Ask your Little what they like to do and find common interests. You can go to the library, check out a book and read together. Buy a comic book to read together. Play a board game. Go on a nature walk. Hit a bucket of golf balls at the local driving range. Take a ride in the car with the radio on and talk about the music you like. You want to select activities that give each of you a chance to learn more about one another. For children, playing can be learning. Most important: keep it simple and enjoy yourselves!
In the beginning it’s most important for you and your Little to get to know each other. This should happen best on a one-to-one basis. However, over time it’s also valuable for your Little to get to know the people who are important to you. Just keep in mind that if you’re spending lots of time with others, your Little may begin to feel jealous or neglected. The focus is the friendship you develop with your Little.
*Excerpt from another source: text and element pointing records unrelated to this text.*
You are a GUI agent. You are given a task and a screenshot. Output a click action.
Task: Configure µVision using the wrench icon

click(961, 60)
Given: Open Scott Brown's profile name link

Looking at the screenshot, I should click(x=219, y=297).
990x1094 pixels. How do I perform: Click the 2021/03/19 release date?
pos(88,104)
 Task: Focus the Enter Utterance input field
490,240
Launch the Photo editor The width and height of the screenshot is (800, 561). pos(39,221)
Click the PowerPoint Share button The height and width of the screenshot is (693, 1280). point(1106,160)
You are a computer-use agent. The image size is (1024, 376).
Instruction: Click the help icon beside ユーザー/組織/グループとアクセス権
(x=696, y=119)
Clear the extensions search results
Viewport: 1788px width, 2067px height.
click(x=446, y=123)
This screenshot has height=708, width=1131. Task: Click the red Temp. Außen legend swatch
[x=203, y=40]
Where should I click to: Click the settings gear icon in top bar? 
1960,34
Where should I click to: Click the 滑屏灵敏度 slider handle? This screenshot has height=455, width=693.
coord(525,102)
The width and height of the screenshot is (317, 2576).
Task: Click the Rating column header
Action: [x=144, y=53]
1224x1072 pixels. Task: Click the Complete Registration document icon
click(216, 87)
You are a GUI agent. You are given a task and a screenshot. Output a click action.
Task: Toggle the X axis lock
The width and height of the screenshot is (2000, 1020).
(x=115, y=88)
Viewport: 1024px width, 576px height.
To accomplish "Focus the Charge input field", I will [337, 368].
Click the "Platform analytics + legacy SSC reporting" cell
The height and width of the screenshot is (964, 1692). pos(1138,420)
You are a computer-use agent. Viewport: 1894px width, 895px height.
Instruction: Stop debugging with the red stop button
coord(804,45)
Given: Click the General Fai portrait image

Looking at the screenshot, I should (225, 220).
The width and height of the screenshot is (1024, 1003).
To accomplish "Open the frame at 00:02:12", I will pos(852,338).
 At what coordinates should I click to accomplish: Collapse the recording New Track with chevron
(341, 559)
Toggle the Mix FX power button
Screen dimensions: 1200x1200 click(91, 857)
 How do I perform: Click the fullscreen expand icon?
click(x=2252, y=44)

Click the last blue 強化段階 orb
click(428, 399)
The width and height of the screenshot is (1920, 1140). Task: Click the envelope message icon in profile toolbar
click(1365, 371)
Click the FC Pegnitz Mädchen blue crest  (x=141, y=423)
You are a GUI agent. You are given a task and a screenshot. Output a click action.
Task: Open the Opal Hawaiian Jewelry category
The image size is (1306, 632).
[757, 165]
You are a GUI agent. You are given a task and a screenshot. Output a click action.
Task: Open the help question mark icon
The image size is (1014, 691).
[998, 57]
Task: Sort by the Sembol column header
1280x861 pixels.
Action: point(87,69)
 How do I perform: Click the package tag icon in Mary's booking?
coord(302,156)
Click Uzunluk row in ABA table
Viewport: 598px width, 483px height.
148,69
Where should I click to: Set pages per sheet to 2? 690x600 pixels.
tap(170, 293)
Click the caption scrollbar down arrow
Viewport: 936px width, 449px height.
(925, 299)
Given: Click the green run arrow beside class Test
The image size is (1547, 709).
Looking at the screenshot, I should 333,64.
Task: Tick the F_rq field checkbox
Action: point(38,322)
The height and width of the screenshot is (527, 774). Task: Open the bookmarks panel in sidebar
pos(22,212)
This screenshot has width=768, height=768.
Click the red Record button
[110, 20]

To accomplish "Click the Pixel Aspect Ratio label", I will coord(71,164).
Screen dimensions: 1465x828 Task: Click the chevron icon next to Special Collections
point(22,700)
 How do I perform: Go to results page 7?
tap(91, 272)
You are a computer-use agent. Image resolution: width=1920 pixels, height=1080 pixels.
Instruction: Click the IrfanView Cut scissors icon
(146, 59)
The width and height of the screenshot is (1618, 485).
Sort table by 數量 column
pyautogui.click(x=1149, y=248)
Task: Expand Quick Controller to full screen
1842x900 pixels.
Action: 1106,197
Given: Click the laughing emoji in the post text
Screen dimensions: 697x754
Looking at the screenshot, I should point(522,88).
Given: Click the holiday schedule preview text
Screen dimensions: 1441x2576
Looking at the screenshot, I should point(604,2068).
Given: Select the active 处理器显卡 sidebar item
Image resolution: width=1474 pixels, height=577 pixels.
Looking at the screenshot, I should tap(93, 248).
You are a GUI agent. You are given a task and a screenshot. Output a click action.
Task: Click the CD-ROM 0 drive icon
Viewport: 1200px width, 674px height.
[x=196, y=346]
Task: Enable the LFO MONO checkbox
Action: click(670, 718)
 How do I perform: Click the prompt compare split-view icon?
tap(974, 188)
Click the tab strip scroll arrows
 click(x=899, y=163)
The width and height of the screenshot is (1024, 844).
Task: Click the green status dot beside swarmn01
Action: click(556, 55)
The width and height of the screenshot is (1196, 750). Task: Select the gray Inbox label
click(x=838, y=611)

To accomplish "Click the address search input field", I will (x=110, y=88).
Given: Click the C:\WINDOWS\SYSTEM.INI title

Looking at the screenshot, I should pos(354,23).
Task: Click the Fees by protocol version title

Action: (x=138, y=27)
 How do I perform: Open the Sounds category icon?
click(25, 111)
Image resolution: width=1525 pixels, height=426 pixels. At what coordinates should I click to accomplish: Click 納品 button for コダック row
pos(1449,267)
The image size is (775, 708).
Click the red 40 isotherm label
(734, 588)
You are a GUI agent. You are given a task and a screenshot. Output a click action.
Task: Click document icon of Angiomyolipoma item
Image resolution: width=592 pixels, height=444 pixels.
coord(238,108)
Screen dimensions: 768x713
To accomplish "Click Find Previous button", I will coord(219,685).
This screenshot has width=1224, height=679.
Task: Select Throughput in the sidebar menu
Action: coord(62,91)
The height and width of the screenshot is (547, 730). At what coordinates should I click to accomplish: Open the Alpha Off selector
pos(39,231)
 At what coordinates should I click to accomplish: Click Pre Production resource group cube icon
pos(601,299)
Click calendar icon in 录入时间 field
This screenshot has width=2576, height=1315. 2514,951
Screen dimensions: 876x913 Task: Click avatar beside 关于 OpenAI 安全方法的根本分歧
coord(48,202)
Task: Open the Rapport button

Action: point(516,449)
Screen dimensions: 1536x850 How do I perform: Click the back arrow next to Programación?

Once you are matched with your Little, a Match Support Specialist from the agency will be in regular contact with you to aid and give feedback. Any time you are unsure about what to do or how to handle a situation, you will have a Match Support Specialist there to help. They’ll help you with ideas for activities, guidance for handling possible difficult situations, and feedback on how you are making a difference.
No, Littles have a parent or guardian in their life already. What they need is a Big to spend quality, one-on-one time with them. Someone to have fun with, someone they can confide in, someone like you!